### GIVEN TASK
Could you convert the listing below into a Markdown table with the columns Row and Line, numbering each line and skipping blank lines? Please leave the pictures out of the table.

### RECORD LIST
......
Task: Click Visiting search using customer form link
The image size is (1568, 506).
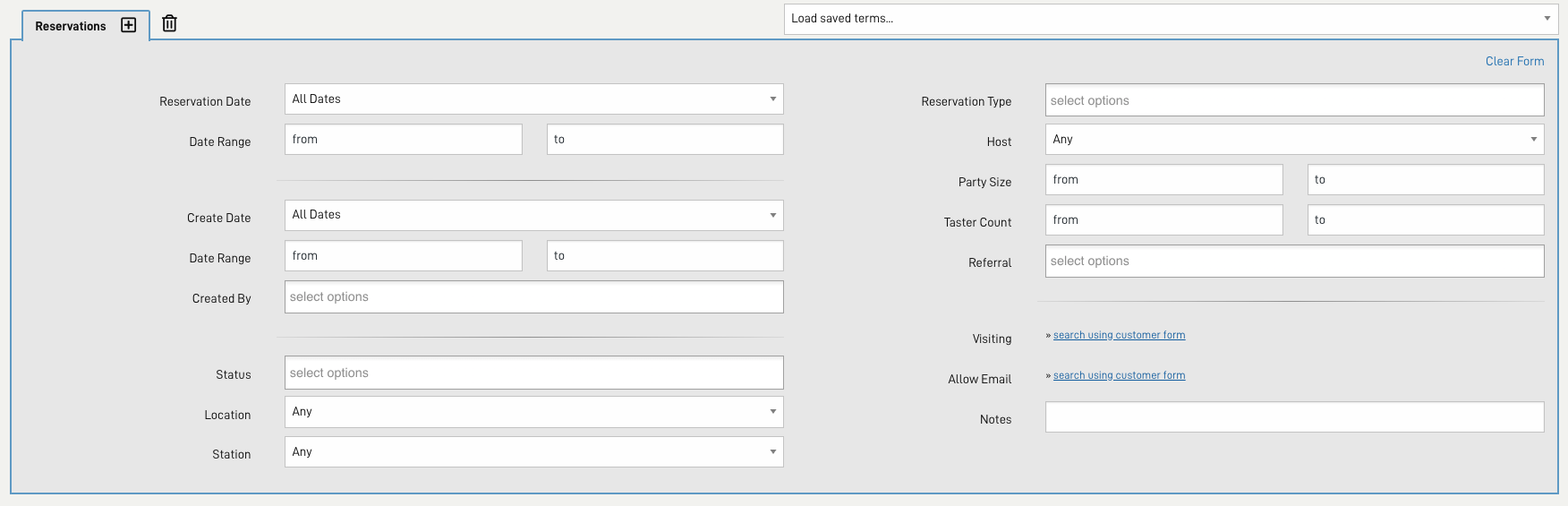Action: click(x=1119, y=335)
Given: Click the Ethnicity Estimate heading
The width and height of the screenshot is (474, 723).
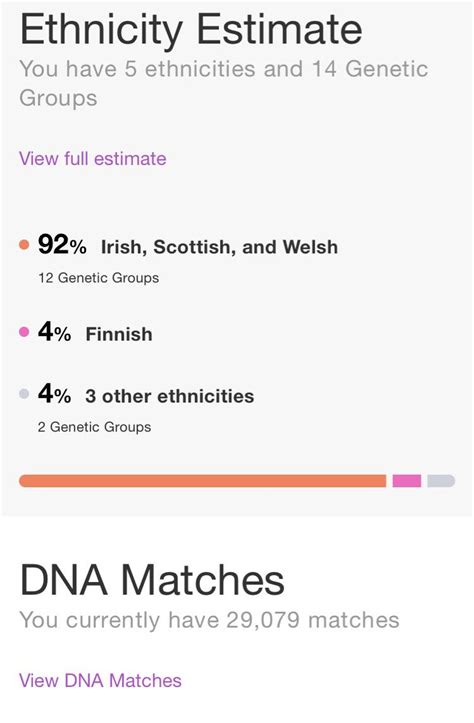Looking at the screenshot, I should pyautogui.click(x=191, y=29).
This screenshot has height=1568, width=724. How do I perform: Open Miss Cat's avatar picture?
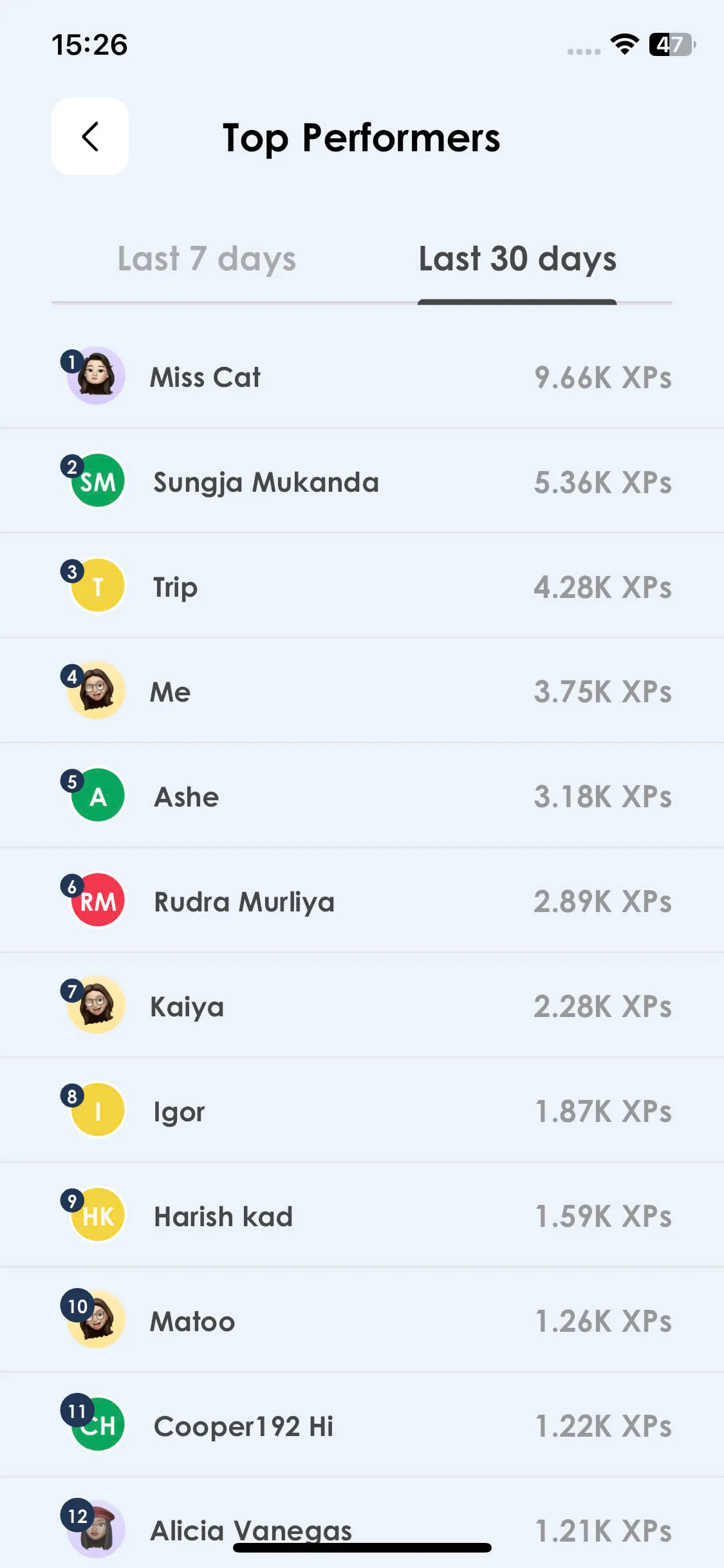click(x=97, y=376)
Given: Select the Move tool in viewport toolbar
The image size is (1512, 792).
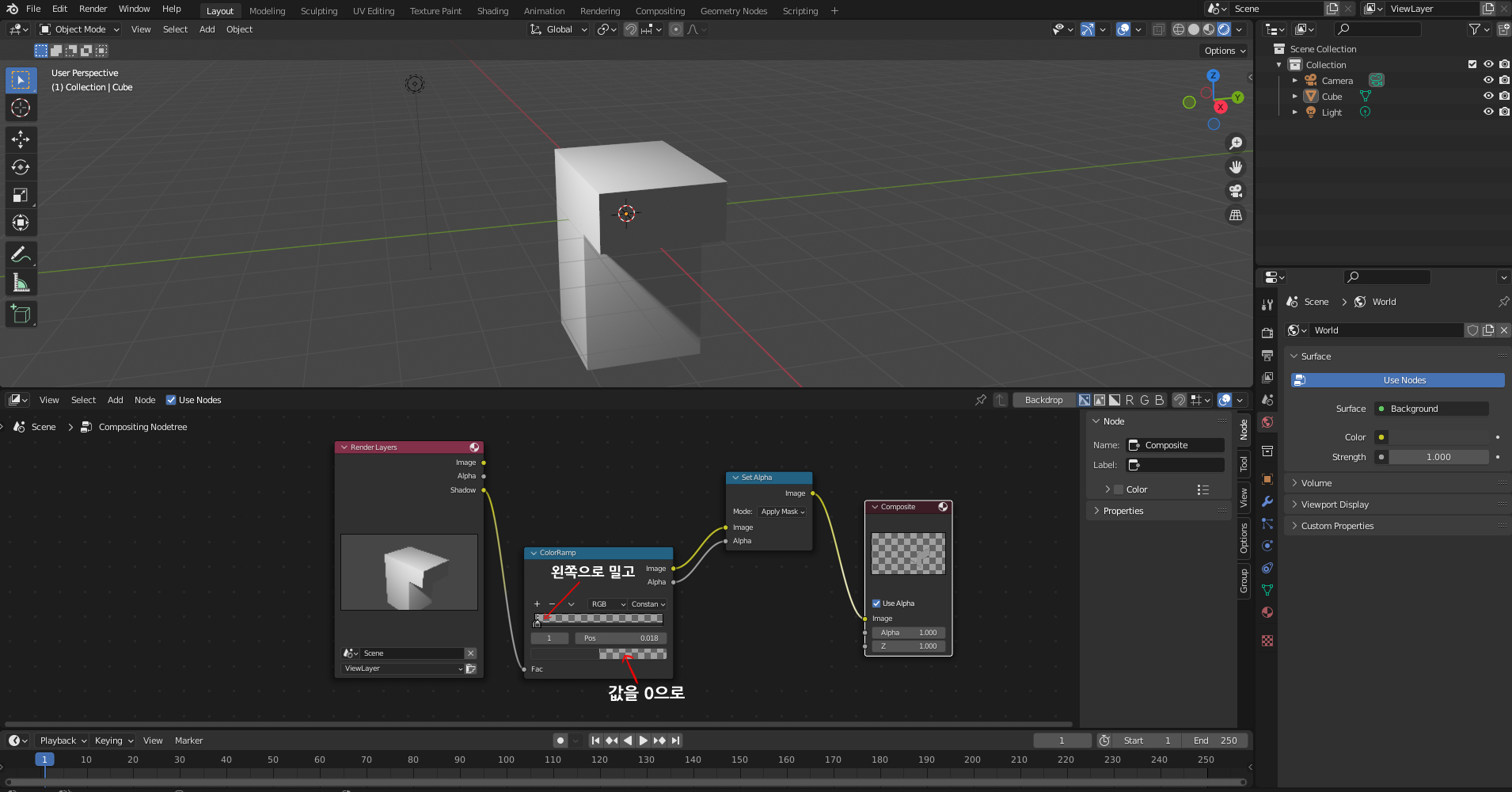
......
### SOLUTION TO THIS PROBLEM
| Row | Line |
|---|---|
| 1 | Task: Click Visiting search using customer form link |
| 2 | The image size is (1568, 506). |
| 3 | Action: click(x=1119, y=335) |
| 4 | Given: Click the Ethnicity Estimate heading |
| 5 | The width and height of the screenshot is (474, 723). |
| 6 | Looking at the screenshot, I should pyautogui.click(x=191, y=29). |
| 7 | This screenshot has height=1568, width=724. How do I perform: Open Miss Cat's avatar picture? |
| 8 | click(x=97, y=376) |
| 9 | Given: Select the Move tool in viewport toolbar |
| 10 | The image size is (1512, 792). |